Lucky me 🙂 Would it be on the bright side. But taking into consideration the little control-freak traits I might show now and then…I’m facing nowadays the sado masochistic task to manage hundreds of thousands of relations, linkbuilding my online popularity, if I should blindly follow Yahoo! Side Explorer.
Strategic Focus in Online Relationship Marketing: Linkscaping before Linkbuilding
Because that’s where online marketing practitioners are loosing themselves: online tools in support of their activities. While some are actually very useful, also in online relationship marketing (Like the InternetEffect’s hub finder) I think it is most visible in this area that tools don’t provide the solution organizations need. We should not let ourselves lead by the enormous amount of free online tools to use with some trial and error without applying some common sense marketing knowledge. In my linkbuilding example there are indeed hundreds of thousands potential partnerships to whom I could link, or who can link to me, because of interests in each others’ business. But then I would be only focussed on the number of “partnerships” I can easily develop online – not on their quality. The main thing is to keep focussed from a strategic point of view: Why are those partnerships important to me and how can I classify them?
Morgan and Hunt (1994) wrote about this in “The Commitment-Trust Theory of Relationship Marketing” Exactly, that’s the title of this article except for the fact that I put “online” in between. In the figure blow I elaborated on their model, putting it in an online context.

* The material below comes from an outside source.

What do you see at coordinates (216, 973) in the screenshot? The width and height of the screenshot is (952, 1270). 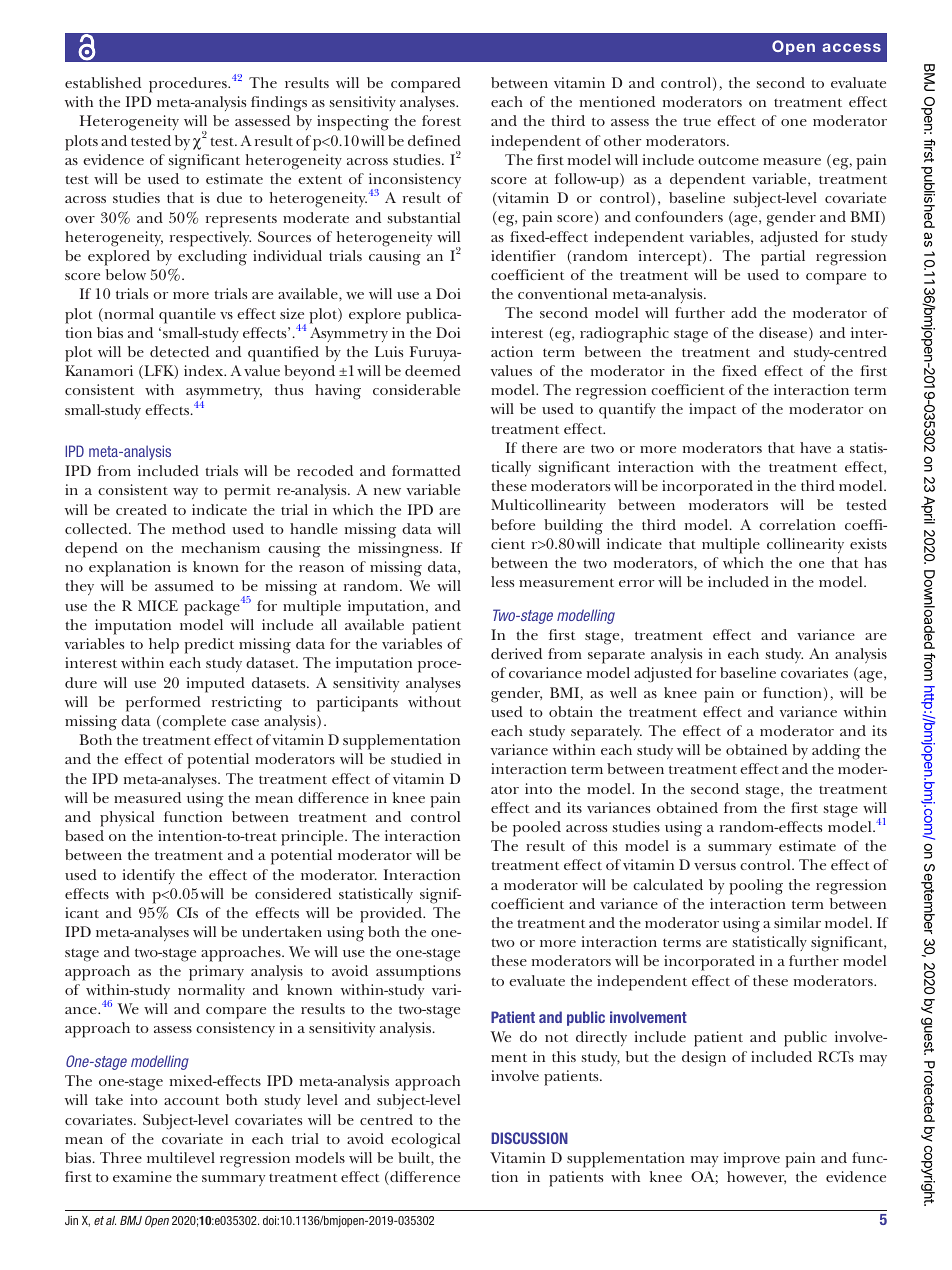 I see `primary` at bounding box center [216, 973].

Although the model was originally developed about 16 years ago, in an offline context. I believe it still contributes to online relationship marketing activities like linkbuilding, to make practitioners aware of the nature of all the different kinds of partnerships around them. To prevent them in getting immediately attached to linkbuilding tools to use on the web – or worse: paying for acquiring a bunch of ingoing links. In that they first try to explain which kind of partnerships are really useful to them, what they are focussed on (transactional vs relational), and if factors like commitment and trust can play a role.
Hopefully this model can help you in linkscaping the opportunities around you before actually start linkbuilding.